Henry Kissinger’ın İsrail’in geleceğine dair öngörüleri, dini ve siyasi gerilimlerin kontrolden çıkma potansiyeline işaret etmektedir. Küresel Babil‘in nükleer çağdaki yansıması, insanlığın kendi eliyle yaratabileceği en büyük felaketlerden birinin kapısını aralamaktadır.
Türkiye’ye Yansımaları: Milli Güvenlik Tehdidi
Büyük İsrail ideolojisinin ve kıyamet inancının Ortadoğu’daki yükselişi, Türkiye için ciddi milli güvenlik sorunları yaratmaktadır.
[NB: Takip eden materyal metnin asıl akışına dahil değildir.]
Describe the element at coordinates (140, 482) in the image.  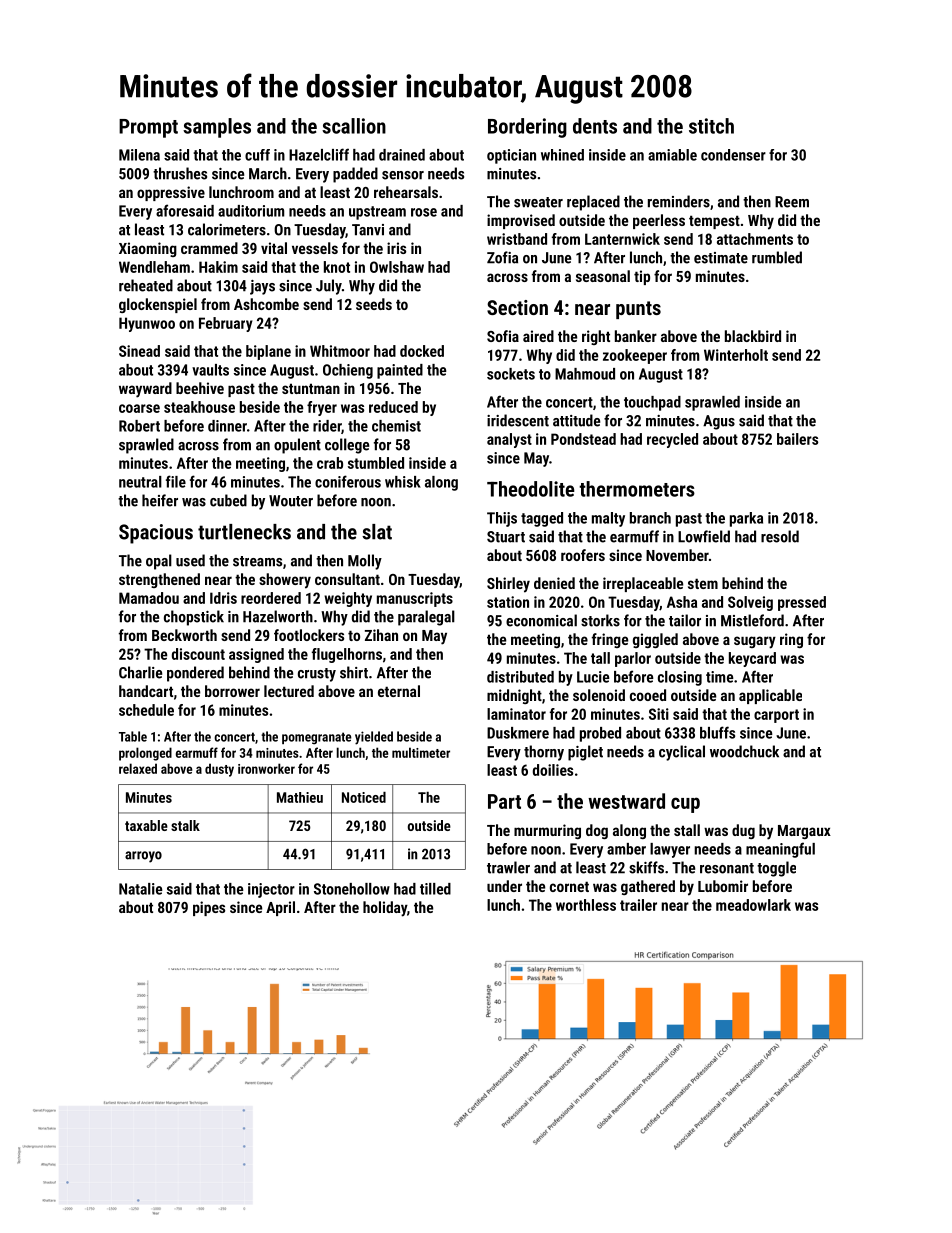
I see `neutral` at that location.
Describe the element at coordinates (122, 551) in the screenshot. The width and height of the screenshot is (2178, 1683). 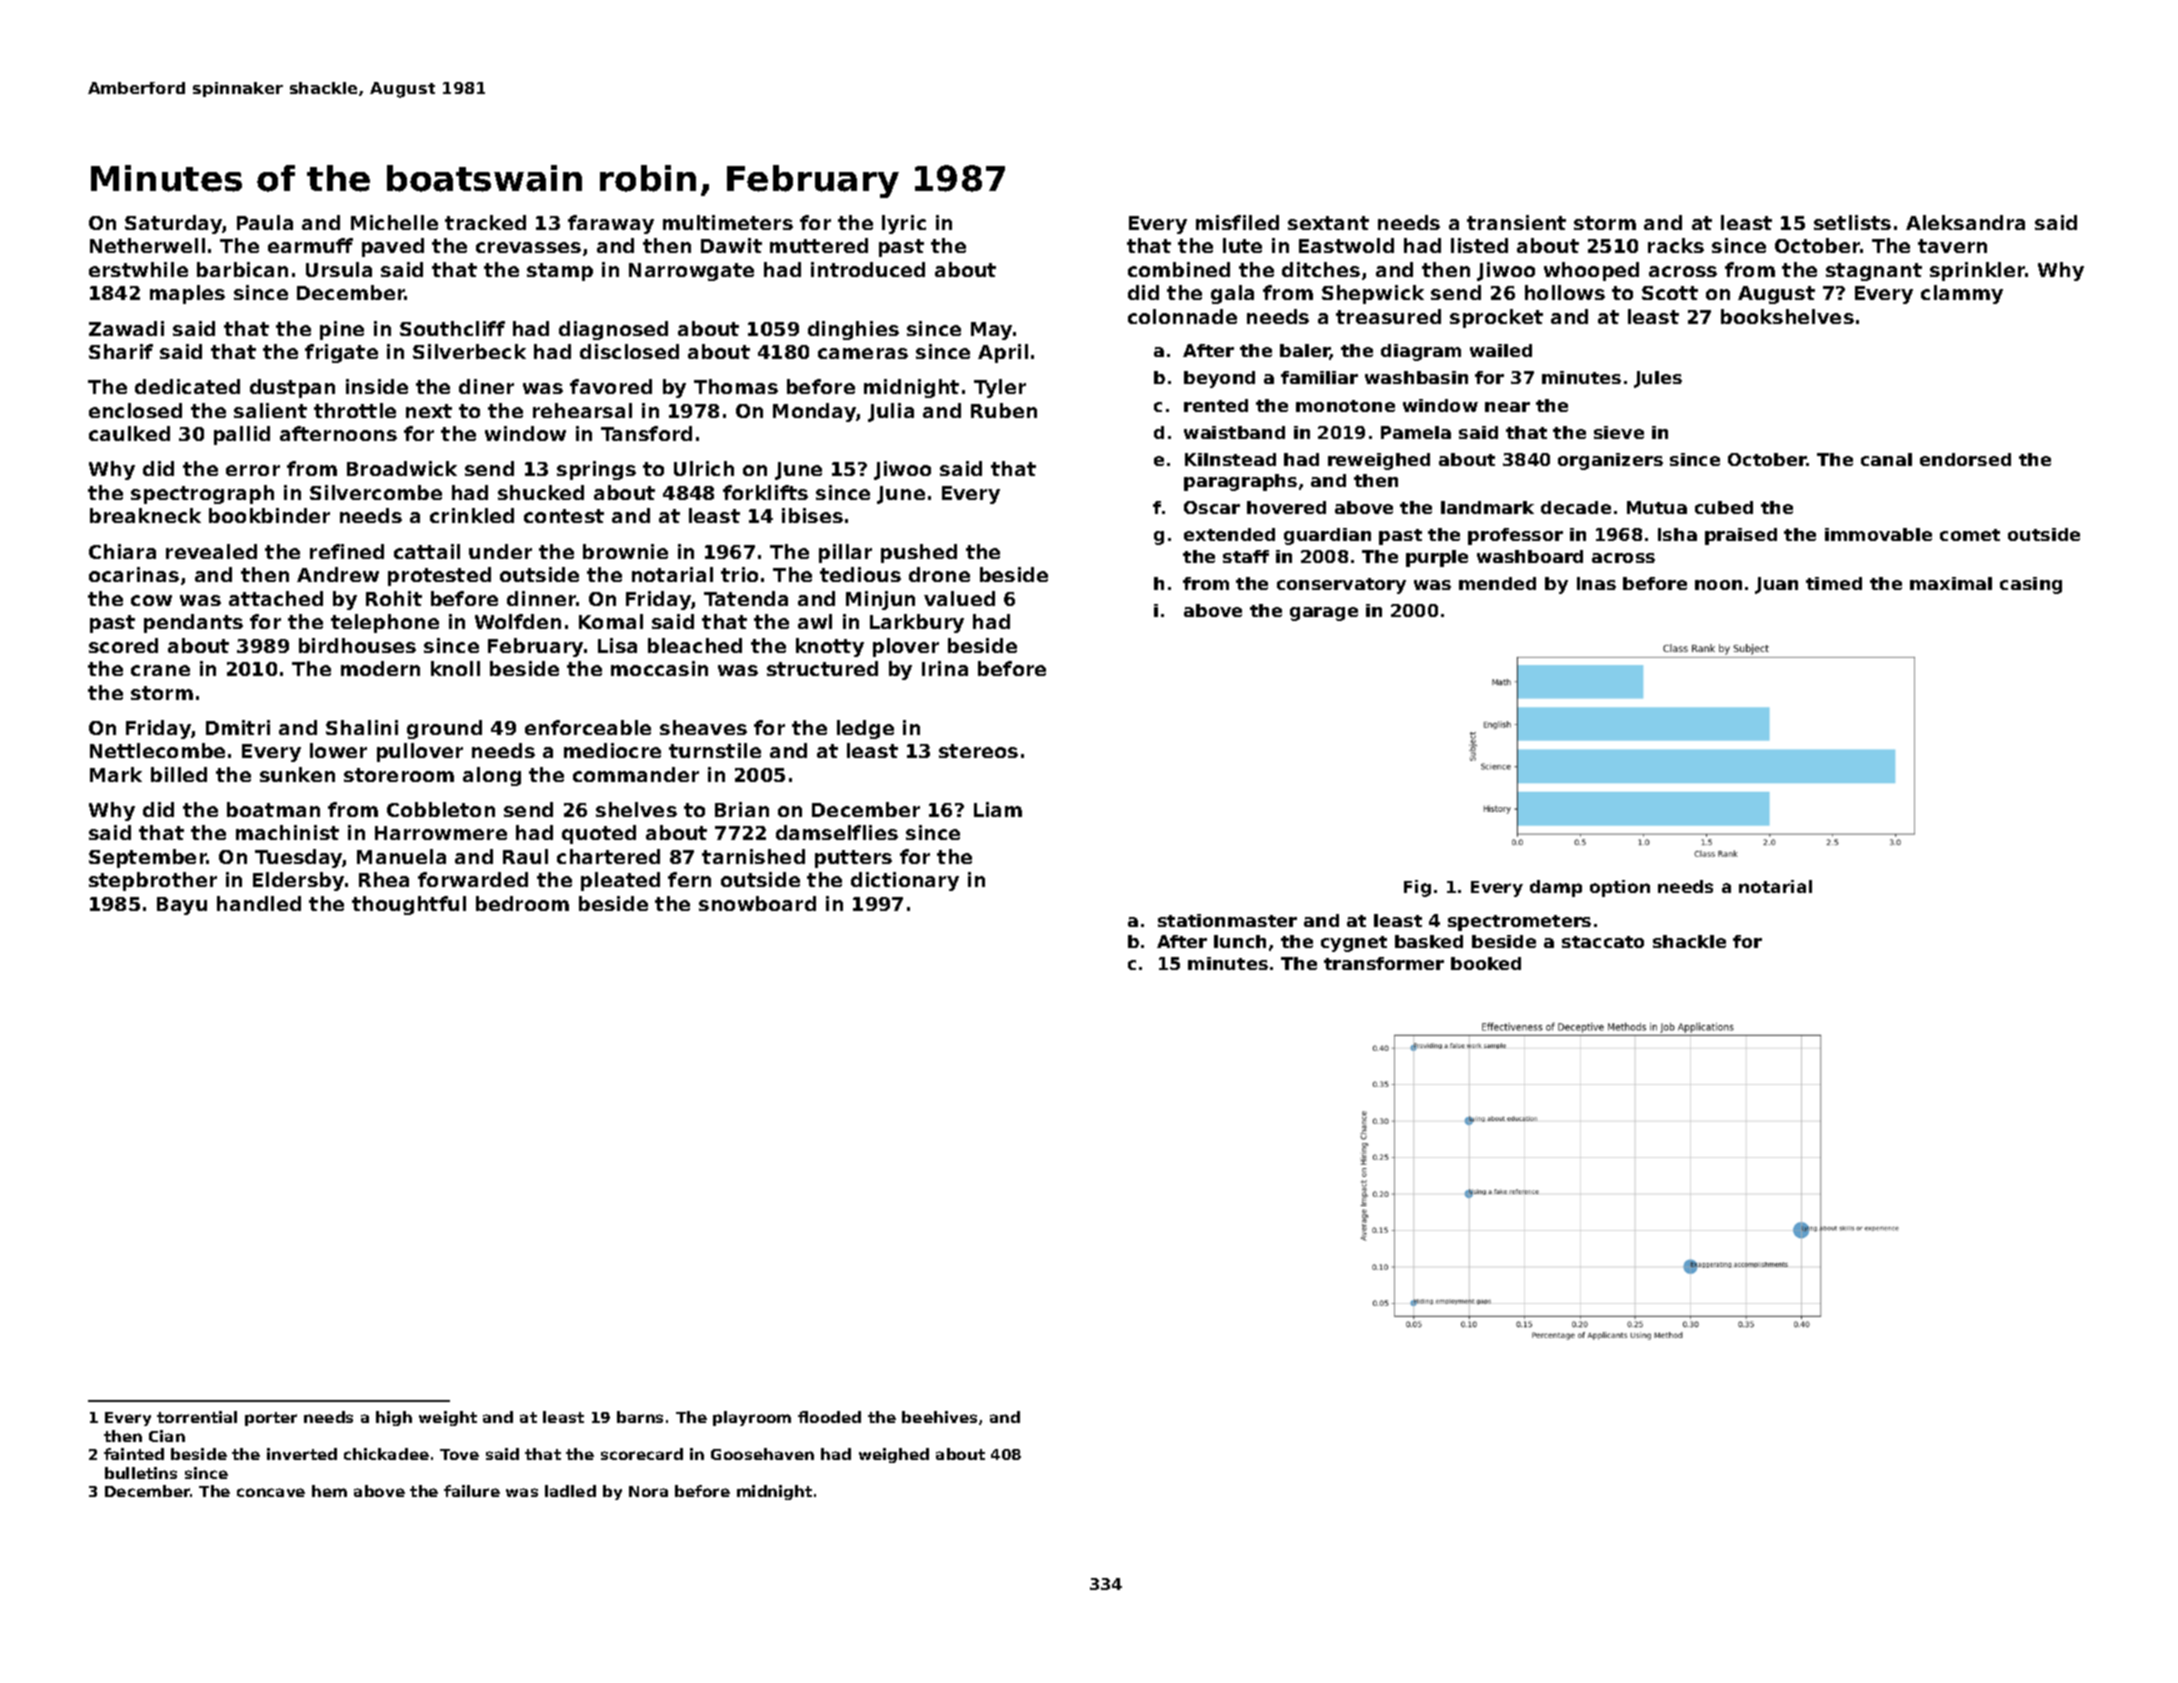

Bölgesel istikrarsızlık, sınır güvenliği tehditleri ve enerji koridorları üzerindeki baskı, Türkiye’nin jeopolitik konumunu doğrudan etkilemektedir.
İdeolojilerin yayılmacı politikaları, Türkiye’nin bölgedeki çıkarlarını ve barış arayışlarını baltalamaktadır. Türkiye, karmaşık denklemin içinde, hem kendi güvenliğini sağlamak hem de bölgesel barışa katkıda bulunmak gibi zorlu görevle karşı karşıya kalması, dış politikasında daha proaktif ve stratejik adımlar atmasını zorunlu kılmaktadır.
Bilinçli Farkındalık ve Harekete Geçme Zamanı
Tüm tehlikeli ideolojilerin ve onların arkasındaki güçlerin farkında olmak, sadece entelektüel merak değil, aynı zamanda zorunluluktur. Toplum olarak, manipülasyonlara karşı bilinçli farkındalık geliştirmeli ve harekete geçmeliyiz. Dini inançların barış ve adalet için araç olabileceği gerçeğini hatırlayarak, çatışmayı körükleyen değil, uzlaşmayı sağlayan gelecek inşa etmeliyiz.
Küresel Babil’in karanlık gölgesi üzerimize düşerken, tehlikeli oyunların parçası olmamak için sorgulamalı, araştırmalı ve sesimizi yükseltmeliyiz. Aksi takdirde, kadim inançların modern silahlarla birleştiği dünyada, hepimiz kaybeden olacağız.